Midiendo la agudeza visual en la antigüedad

En la actualidad

Ya hemos hablado de cómo medimos actualmente la agudeza visual. Mediante los sistemas de optotipos somos capaces de estimar la calidad de las imágenes mentales que somos capaces de generar de nuestro entorno, y por tanto la eficacia de nuestro sistema visual. Medimos cómo de pequeños son los detalles que podemos diferenciar en el centro de nuestro campo visual, que se corresponde con la zona central de la retina (que es anatómica y fisiológicamente superior a la retina periférica). Las principales anomalías visuales que afectan a nuestra visión alteran de forma proporcional nuestra agudeza visual. No es el único test que tenemos para medir cómo funcionan nuestros ojos: también está la campimetría y más recientemente los sistemas de sensibilidad al contraste, por nombrar los más importantes. Pero sin duda la agudeza visual es la prueba más relevante. Además, es una prueba rápida y sencilla de hacer.

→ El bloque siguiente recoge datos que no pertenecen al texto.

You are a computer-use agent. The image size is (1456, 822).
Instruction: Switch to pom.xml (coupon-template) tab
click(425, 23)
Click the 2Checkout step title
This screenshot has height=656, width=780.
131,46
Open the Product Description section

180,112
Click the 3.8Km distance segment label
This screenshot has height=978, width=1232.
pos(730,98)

Conocer la calidad de nuestra visión es importante a la hora de saber qué actividades de alto requerimiento visual podremos hacer bien y en cuáles estaremos limitados. Así, en diversos trabajos exigen un mínimo de agudeza visual, de forma que garantizamos que el que está desempeñando esa labor tiene visión suficiente para realizarla.

En la antigüedad

Pero esto de necesitar buena calidad visual para tareas específicas no es nuevo. A lo largo de la historia de la humanidad siempre ha habido profesiones en las que se necesitaba buena visión. Un cazador o un vigilante difícilmente podrán hacer bien su labor si son “cortos de vista”.  Por lo tanto, en las diversas épocas y culturas han ido surgiendo sistemas para estimar la calidad de visión, enfocado a seleccionar las personas aptas para realizar estas tareas. La mayor parte de las veces se trata de pruebas poco sistematizadas que apenas han quedado documentadas. Pero hay una que sí ha quedado suficientemente descrita en los textos como para que podamos hablar de ella.

“El test árabe”

No sabría traducirlo correctamente al castellano porque lo que he leído sobre el tema está en inglés. Lo que nos ha llegado a nuestros días son textos árabes que hablan de una forma relativamente sencilla de averiguar si un sujeto tiene buena visión. Al parecer, en la antigua Persia seleccionaban a los guerreros en función (entre otras cosas, claro) de si eran capaces de superar la prueba. Preocupados por disponer de guerreros competentes y capaces, los persas recurrieron a las estrellas. Posteriormente los árabes heredaron esta tradición.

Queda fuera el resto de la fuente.